The court rejected all of the defendant’s claims. As to his complaint that the use of a cell site simulator device violated his rights, the order permitting its use was a court order based on probable cause and supported by sufficient factual allegations. State law permits the use of such tracking orders on a showing of probable cause, and that standard here was met. According to the court:

These facts included a description of the crime scene at [the victims’] home; the fact that the Appellant’s cell phone was the last number dialed on the phone belonging to [the adult victim]; that Appellant was the last person to see [the adult victim] (according to her family); and that Appellant was the last person to speak to [the adult victim] via cell phone. Further, the affiant noted that Appellant discontinued a pattern of calls to the victim around the time of the murder. Briscoe Slip op. at 16.

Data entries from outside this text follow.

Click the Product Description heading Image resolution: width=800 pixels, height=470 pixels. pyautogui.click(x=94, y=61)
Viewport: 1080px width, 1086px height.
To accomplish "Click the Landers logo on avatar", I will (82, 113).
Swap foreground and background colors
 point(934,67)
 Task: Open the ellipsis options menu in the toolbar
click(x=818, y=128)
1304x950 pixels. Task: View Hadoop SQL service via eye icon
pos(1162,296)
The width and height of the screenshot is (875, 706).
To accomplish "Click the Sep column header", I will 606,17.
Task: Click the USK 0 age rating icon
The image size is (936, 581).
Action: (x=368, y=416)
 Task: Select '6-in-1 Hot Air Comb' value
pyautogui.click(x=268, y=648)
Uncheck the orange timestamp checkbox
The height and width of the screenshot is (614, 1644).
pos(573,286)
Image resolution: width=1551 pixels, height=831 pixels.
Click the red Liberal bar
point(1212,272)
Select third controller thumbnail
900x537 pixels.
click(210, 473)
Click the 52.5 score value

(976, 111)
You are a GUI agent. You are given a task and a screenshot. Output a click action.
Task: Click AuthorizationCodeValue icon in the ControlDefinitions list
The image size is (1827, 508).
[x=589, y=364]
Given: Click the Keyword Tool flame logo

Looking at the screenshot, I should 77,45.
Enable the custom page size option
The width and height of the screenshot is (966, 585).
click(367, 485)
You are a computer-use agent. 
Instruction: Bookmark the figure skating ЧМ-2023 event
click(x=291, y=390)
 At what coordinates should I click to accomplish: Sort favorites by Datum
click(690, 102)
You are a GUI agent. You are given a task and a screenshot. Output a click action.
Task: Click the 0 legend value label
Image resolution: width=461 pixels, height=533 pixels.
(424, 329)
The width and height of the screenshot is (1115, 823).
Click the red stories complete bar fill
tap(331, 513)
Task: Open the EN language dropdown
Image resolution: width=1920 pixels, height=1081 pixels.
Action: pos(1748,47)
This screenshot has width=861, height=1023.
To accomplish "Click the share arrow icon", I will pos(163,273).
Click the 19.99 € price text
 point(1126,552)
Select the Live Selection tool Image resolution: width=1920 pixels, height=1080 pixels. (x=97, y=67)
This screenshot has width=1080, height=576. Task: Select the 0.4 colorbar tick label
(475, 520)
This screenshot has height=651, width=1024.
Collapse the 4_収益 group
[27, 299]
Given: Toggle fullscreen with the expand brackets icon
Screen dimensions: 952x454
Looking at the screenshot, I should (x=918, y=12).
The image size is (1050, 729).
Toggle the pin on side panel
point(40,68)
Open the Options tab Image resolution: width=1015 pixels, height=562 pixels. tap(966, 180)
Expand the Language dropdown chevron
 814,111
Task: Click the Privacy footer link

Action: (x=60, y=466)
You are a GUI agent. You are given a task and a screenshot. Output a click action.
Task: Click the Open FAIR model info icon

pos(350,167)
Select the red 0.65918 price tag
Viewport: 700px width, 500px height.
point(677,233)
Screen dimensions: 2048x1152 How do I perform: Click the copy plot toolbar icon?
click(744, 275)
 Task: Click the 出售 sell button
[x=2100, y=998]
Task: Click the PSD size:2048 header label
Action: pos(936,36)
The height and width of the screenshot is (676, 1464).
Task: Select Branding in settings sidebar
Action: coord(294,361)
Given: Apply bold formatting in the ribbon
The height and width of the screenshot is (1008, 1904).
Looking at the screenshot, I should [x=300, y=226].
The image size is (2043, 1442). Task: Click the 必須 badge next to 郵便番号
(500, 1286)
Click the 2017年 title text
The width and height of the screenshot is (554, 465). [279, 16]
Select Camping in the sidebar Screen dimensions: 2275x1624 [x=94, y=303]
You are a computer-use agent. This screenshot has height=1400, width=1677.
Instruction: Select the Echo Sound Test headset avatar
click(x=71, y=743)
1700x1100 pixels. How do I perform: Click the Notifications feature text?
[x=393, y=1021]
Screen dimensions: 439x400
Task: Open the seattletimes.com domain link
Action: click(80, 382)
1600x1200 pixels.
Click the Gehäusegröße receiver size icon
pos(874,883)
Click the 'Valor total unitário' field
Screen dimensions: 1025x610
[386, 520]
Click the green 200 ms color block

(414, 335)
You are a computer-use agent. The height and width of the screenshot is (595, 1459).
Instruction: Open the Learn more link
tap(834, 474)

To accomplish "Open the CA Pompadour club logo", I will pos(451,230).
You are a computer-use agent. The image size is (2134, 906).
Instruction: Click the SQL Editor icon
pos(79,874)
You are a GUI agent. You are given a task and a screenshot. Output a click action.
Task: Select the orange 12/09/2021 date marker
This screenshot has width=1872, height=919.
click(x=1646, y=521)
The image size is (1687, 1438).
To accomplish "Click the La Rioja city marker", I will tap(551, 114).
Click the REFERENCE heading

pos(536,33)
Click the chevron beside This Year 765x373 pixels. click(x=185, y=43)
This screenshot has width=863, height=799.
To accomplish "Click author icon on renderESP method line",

As to the police entry of the apartment where the defendant was found, police relied on consent of an occupant with apparent authority to enter the premises. While police had a search warrant for another apartment (where the defendant was not found), it had nothing to do with their eventual entry into the apartment where the defendant was found and would not render the consent entry invalid even if the warrant was defective. The question here was one of consent. The court approved the ruling of the trial court that “the man who opened the door appeared to answer the officer calmly and step back so as to allow officers into the residence.” Id. at 17.

The search of the defendant within the apartment was justified as a protective sweep. Officers saw people running out of the back of the apartment as they entered and reasonably believed that others could be inside who could present a threat to the officers. “Even assuming [that defendant had standing to challenge the search of the apartment], the officers’ seizure of Appellant was justified by their need to conduct a protective sweep of the apartment.” Id. at 19.

As to the defendant’s Brady complaint that a camera within the apartment could have contained exculpatory evidence, the court again rejected the claim. The defendant could neither show that the evidence was in fact exculpatory, nor that the government suppressed the evidence. It was speculative to suggest that the camera captured helpful evidence, and, in any event, the government never possessed any evidence from that camera. At most, this evidence was only potentially useful, and the defendant could not demonstrate bad faith loss or destruction of any evidence by the government.

The defendant’s claim that his conviction was tainted by the knowing use of perjured testimony likewise failed. While the defendant pointed to several contradictions and credibility issues with some of the witnesses against him, none of them rose to the level of a Napue violation. “These credibility issues and contradictions are not the same as false testimony. And credibility and reliability were for the jury to decide.” Id. at 23.

Other challenges to the trial and conviction were similarly rejected and the decision of the district court was unanimously affirmed.